Evaluation Best Practices

  • Build eval set of 20+ Q&A pairs before advanced optimization.
  • Metrics: ROUGE (quick), BERTScore (semantic similarity), GPT-4 as evaluator (human-like judgment).
  • Separate evaluation on high-stakes "tail" queries from aggregate metrics.
  • Use evals to monitor prompt performance across model upgrades.

Structured Outputs

  • Use response_format: json_schema to enforce JSON output schemas.
  • Eliminates format retries entirely.
  • Reduces output tokens (structured output is more concise than prose).
  • Works with: GPT-4.1+, GPT-5, GPT-5 mini, o-series.

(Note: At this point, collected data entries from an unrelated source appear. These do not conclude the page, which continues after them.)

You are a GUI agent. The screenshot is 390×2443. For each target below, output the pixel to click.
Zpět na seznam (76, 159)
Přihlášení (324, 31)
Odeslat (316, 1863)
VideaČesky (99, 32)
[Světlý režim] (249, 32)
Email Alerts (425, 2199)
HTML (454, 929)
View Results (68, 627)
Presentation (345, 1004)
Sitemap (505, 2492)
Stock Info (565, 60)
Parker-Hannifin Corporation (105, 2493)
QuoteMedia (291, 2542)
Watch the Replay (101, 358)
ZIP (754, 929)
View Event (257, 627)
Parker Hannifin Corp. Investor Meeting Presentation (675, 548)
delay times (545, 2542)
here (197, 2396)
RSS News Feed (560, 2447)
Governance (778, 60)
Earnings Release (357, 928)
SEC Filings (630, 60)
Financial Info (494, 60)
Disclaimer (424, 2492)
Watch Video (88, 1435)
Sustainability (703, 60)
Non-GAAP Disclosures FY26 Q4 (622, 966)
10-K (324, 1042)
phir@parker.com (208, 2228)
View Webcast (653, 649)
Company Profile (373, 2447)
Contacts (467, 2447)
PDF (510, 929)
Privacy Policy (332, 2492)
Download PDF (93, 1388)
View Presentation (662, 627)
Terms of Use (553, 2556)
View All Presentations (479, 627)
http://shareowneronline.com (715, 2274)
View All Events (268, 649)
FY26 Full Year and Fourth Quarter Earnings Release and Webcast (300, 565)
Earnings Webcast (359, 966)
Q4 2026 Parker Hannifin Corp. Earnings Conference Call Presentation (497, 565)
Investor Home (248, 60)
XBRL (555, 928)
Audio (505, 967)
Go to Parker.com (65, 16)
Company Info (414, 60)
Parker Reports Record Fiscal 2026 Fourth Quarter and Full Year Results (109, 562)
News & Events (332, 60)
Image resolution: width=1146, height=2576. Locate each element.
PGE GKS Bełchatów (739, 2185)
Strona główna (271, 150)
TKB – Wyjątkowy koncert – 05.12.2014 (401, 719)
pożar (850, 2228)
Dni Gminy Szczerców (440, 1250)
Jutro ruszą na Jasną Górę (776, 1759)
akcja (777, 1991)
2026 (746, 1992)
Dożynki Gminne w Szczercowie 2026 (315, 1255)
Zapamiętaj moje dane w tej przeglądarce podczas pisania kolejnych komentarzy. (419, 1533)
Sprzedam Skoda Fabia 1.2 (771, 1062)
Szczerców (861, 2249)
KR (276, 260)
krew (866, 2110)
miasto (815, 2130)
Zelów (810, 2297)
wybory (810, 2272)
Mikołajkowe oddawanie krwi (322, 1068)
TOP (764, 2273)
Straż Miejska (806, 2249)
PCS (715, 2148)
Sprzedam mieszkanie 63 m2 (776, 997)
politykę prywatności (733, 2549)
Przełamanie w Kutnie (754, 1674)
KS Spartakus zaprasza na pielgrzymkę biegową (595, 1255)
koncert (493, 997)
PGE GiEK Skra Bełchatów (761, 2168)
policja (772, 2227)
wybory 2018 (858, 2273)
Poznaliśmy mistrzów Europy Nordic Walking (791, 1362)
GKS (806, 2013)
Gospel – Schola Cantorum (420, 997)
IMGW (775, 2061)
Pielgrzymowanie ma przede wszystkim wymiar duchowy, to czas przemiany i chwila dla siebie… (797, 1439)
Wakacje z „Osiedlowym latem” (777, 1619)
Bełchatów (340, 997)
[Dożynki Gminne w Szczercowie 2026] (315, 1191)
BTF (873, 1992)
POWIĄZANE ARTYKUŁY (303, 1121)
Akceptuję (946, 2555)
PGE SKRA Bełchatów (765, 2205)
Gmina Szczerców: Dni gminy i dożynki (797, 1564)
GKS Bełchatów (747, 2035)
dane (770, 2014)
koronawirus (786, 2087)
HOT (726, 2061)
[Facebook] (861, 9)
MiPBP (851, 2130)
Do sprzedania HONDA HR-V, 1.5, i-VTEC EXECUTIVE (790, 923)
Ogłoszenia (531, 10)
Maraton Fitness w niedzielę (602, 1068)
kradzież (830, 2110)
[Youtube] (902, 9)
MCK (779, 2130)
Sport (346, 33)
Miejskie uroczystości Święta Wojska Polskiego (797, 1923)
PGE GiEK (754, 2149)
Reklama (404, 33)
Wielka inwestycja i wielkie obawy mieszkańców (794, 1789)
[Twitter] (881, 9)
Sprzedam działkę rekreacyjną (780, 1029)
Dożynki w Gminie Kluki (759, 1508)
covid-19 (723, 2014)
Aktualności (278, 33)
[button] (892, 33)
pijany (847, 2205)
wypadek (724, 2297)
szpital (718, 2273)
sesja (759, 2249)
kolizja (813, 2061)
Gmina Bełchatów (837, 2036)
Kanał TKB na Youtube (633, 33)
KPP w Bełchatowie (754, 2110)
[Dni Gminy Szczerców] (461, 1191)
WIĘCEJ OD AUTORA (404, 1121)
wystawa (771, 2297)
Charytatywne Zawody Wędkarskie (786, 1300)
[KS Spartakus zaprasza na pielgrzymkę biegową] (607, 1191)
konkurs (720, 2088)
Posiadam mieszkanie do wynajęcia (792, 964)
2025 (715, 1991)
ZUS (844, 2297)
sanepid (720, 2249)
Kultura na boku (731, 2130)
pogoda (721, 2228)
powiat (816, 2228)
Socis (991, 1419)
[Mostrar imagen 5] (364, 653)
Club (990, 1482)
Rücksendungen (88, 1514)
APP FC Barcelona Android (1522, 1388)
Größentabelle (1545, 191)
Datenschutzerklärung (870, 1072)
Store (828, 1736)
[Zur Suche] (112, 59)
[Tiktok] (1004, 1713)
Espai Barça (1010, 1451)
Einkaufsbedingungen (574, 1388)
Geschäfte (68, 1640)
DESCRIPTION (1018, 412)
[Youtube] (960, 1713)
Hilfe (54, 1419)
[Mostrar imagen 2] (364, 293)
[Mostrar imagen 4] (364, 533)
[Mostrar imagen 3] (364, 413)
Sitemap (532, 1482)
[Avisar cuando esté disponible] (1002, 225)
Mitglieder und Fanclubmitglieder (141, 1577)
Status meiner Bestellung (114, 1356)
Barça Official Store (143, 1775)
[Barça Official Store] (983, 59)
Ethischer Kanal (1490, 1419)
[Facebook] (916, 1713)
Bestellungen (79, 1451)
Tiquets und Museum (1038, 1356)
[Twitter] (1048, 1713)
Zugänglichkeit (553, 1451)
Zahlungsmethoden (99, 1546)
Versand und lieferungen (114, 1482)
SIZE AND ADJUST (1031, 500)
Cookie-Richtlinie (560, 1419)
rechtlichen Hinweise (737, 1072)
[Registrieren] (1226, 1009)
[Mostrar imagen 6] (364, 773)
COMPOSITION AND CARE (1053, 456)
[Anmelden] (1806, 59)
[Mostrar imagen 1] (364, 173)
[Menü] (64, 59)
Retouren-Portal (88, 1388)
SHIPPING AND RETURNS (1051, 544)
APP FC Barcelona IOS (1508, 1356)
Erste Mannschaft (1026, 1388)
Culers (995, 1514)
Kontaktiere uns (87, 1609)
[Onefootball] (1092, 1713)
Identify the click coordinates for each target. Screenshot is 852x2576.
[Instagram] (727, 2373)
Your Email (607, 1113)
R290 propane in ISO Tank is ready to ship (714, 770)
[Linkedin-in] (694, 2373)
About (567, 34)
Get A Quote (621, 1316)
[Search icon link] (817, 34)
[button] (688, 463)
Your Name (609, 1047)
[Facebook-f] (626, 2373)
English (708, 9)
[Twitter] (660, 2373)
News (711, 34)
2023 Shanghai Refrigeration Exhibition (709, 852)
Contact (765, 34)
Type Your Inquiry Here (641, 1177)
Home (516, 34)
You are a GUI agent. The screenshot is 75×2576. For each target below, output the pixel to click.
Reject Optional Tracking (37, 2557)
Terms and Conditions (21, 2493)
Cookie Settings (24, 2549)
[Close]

Relevance for Our Subagent Prompts

For GPT models (copilot-gpt-* subagents)

  • Use developer role for system/role instructions.
  • Include few-shot examples for structured output tasks.
  • Use response_format: json_schema for any scored/structured council output.
  • For simple advisory tasks: gpt-5-mini or gpt-4.1 is appropriate.
  • Reserve gpt-5.2+ for complex reasoning tasks.

For reasoning models (o3, o4-mini)

  • Don't over-specify reasoning steps — model handles internally.
  • Use for tasks requiring deep analysis or multi-step planning.
  • Much slower and more expensive — use sparingly.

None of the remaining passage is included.